A church in western Virginia is split down the middle right now over the preacher who parishioners have learned once spent time in prison for beating his girlfriend's 14-month-old son to death in 1970. That's just the tip of the iceberg of Pastor William Drumheller's crimes, but it's a particular sticking point for members of the church who would like to see him unable to pastor. On the other side are the members of the church who believes their pastor is "of repentant heart?" But can anybody sufficiently repent for killing a child in cold blood?


Take the responses to the request of a woman who killed her infant in 1987 will suffering from a verified case of post partum psychosis. She heard voices telling her to kill, and 23 years on she is still under legal restrictions despite being declared "not guilty by reason of insanity." When The Stir pondered whether she should be classified as "sane" all these years later, comments ranged from "she should have gotten the death penalty" to "if she is sane now then she needs to go to jail."

But William Drumheller wasn't insane. And he got out of a 70 to 125 year prison sentence even though he admitted to having abused the toddler over a period of time before delivering the killing blows. And now years later he's standing up as a role model for the members of a church. He's the one people are to go for counseling -- a standard job for members of the clergy. He's the one who stands at the front of a room where people bring their families; ostensibly their kids.

I was raised in the Catholic church, and even after a decade riddled with scandal, I'd still leave my daughter with my family's priest. But taking her anywhere near William Drumheller makes me shudder. And asking him for advice on family life is out of the question.

There are situations where someone with experience can serve you best as a counselor.

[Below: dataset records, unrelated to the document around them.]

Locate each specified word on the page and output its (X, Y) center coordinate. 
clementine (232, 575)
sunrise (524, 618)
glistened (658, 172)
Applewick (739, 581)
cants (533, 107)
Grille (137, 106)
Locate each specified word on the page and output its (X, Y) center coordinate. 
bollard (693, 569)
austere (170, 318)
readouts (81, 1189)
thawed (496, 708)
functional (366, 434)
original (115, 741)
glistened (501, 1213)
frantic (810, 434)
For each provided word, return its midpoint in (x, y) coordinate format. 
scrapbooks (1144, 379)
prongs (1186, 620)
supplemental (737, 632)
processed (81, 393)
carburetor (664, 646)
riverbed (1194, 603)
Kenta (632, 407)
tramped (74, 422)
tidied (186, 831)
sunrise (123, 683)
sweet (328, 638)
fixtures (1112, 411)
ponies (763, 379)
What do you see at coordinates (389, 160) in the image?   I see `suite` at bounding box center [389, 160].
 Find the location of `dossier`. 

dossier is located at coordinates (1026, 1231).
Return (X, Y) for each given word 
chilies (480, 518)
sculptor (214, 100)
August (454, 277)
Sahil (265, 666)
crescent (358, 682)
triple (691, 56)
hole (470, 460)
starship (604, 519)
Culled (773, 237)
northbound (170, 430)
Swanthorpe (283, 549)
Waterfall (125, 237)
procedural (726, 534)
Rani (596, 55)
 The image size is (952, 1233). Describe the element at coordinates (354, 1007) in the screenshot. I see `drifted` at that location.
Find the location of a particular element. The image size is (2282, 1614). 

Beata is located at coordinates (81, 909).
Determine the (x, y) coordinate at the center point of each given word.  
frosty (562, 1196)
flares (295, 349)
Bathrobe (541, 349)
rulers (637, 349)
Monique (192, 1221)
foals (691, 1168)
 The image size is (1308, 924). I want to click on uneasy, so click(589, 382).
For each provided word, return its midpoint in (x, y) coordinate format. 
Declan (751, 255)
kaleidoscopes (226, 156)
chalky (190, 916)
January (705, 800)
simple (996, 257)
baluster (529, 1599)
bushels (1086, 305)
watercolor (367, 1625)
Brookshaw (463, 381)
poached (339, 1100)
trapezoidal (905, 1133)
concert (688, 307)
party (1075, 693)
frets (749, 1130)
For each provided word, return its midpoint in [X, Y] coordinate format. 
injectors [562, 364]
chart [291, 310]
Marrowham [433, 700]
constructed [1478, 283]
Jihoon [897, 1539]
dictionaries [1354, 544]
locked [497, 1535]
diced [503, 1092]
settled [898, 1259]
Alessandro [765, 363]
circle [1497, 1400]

Former drug addicts often make the best members of a rehab team because they know where you've been, and they can recognize when you've hit rock bottom. But a convicted murderer and child abuser counseling families reeks of throwing open the henhouse door and whistling for the foxes.

Would you be comfortable with a man who murdered a child stepping into the role of clergy?

Editor's Note: Although parishioners are still in disagreement and discussing their issues with the press, William Drumheller has already left the church in question. He retains his ability to pastor, although not at this church.